Site leader Scott Moore and Cyrus Krohn, a top lieutenant, had previously worked together at Yahoo and even teamed on a business plan for a local news product. Reunited by Microsoft, they looked over their options and one thing always stood out: local.

“Our research shows that local is the No. 1 unmet need, regardless of publisher,” noted Krohn, who previously ran Slate for Microsoft, Yahoo elections and most recently the Republican National Committee’s digital effort. Most local sites are pretty much limited to “event listings and restaurant listings,” he said.

To that end, a new site has been developed in a six-month time frame that has upgraded Local from the increasingly out-of-date and limited “MSN City Guides” to “Local Edition,” a  new curated section broken down into “Local News” and “Local Events” and prominently featured on the home page. The site has been rolled out to 1 percent of its user base this week. The bulk of the user base will get the site within two months.

Even in its early iterations, the site has localized every link for 44,000 ZIP codes. It is also fed by Bing search and maps, as well as local news by MSNBC.com and Bing News. It also includes partnerships with Fox Sports, WDT (weather), Zvents, MSN Autos and Yellowpages.com. Scout, Fox’s high school sports site, will soon be added as well.

It is likely that MSNBC’s recently acquired EveryBlock, a hyperlocal data provider, will be integrated too. Twitter and Facebook feeds will also be brought in to provide live search feeds. Twitter’s live search feeds are being tried out by Yahoo and Google as well. Facebook feeds, at this point, are unique to MSN.

Krohn notes that the development team has been deliberately kept small. “It’s just me and two other people on the media team,” he says. But the team has been working closely with the very large team in MSN engineering and other parts of Microsoft.

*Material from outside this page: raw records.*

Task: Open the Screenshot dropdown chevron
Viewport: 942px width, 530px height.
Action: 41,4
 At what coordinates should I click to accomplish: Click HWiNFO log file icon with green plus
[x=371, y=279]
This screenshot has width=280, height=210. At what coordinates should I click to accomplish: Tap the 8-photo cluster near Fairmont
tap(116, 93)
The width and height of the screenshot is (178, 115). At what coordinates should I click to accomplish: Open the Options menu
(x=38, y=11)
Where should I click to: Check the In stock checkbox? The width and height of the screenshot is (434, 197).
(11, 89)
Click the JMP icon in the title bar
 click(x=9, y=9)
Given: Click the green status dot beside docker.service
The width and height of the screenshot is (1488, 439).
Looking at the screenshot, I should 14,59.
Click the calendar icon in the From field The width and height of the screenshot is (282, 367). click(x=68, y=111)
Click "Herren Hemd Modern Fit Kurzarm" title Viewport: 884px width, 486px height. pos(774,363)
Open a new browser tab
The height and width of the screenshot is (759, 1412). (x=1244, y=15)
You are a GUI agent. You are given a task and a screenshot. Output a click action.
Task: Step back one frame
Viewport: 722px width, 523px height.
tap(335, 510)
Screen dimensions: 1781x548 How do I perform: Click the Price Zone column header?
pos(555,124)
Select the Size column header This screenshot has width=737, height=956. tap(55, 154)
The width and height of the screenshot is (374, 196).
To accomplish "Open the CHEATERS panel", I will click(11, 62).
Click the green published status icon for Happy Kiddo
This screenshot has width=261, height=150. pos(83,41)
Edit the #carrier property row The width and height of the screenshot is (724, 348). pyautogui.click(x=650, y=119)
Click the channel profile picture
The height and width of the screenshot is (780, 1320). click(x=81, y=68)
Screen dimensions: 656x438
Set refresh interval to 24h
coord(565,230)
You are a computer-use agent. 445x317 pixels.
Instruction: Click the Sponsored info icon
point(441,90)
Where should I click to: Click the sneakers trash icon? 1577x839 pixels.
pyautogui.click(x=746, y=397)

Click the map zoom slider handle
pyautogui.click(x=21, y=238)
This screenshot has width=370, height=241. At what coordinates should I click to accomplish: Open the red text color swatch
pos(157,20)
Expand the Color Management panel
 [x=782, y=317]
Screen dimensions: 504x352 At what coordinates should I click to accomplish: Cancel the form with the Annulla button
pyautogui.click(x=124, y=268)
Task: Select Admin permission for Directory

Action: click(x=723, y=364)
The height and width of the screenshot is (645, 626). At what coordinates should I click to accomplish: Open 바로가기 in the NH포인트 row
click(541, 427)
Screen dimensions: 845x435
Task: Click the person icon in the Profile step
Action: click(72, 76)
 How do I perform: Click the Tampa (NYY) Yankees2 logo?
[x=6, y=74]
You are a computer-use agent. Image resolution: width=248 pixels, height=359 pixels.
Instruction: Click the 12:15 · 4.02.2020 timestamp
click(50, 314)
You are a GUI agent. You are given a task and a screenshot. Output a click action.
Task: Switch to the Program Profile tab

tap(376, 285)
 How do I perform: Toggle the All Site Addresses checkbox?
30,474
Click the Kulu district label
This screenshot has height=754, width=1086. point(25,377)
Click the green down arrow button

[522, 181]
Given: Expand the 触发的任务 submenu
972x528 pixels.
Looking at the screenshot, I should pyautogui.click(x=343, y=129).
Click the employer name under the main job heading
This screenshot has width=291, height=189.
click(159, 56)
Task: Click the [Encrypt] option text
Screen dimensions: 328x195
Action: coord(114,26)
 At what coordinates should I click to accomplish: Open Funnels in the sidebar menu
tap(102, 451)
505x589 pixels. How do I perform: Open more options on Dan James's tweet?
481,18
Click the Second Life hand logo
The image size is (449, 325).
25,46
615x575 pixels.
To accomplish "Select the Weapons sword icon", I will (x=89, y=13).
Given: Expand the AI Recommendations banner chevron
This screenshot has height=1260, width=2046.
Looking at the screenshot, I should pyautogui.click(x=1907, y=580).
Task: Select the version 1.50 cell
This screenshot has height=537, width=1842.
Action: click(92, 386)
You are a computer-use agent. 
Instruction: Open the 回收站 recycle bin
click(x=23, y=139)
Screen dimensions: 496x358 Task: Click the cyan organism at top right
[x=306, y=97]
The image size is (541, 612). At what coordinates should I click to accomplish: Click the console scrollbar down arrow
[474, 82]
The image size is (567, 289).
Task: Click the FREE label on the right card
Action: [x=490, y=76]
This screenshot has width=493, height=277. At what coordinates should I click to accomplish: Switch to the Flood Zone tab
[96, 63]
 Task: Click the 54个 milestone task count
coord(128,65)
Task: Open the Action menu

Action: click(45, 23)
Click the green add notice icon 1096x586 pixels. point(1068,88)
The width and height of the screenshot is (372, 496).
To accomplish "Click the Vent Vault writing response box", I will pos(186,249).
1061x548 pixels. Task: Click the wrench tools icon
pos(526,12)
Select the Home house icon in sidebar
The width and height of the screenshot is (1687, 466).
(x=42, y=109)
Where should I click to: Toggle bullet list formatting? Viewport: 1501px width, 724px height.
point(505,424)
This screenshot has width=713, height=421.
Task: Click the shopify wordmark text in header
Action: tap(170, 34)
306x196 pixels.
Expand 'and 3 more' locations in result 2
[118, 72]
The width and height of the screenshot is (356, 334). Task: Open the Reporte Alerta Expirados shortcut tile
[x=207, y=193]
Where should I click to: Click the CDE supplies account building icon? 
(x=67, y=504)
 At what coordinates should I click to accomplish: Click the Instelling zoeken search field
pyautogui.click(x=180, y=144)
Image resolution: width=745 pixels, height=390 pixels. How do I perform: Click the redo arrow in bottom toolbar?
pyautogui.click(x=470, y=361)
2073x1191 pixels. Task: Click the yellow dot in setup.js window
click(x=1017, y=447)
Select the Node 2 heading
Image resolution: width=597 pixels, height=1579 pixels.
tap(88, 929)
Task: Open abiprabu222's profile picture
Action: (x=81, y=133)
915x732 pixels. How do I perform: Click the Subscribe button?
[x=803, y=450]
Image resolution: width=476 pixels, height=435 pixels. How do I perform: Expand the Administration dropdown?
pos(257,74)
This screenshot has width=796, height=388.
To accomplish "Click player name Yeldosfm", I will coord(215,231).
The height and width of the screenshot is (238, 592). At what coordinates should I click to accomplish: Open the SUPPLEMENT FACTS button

In fact, the integration with MSN is seen by Krohn as a major differentiation with other sites. It will let the site broaden categories and let users see all their needs “all in one sitting,” he said. To the best of his knowledge, MapQuest is the only other portal that approaches the same level of integration between search and content.

The development process, however, hasn’t always been easy. Sports, for instance, has been very complex to assign local feeds too, says Krohn. This is compounded by limited personalization on the site, which really doesn’t go beyond ZIP code. Green Bay Packers and Pittsburgh Steelers fans, for instance, have moved to other parts of the country; people in places like the Dakotas and Hawaii don’t have professional sports.

Localization has also been tough for ZIP codes where people live closer to a town with a different name. The default on my neighborhood, for instance, was set for the main town, eight miles away. That wasn’t useful. But it was easy to manually override the default with more local store and restaurant listings.

While the site is still in development, Krohn says he thinks it is a good start. The long-term vision, however, is to provide a “true hyperlocal or neighborhod level” site that weaves in social media, tweets from neighborhoods and is blog-centric.

Moore and Krohn are doing a joint keynote on Day 1 at ILM:09, which runs Dec. 9-11.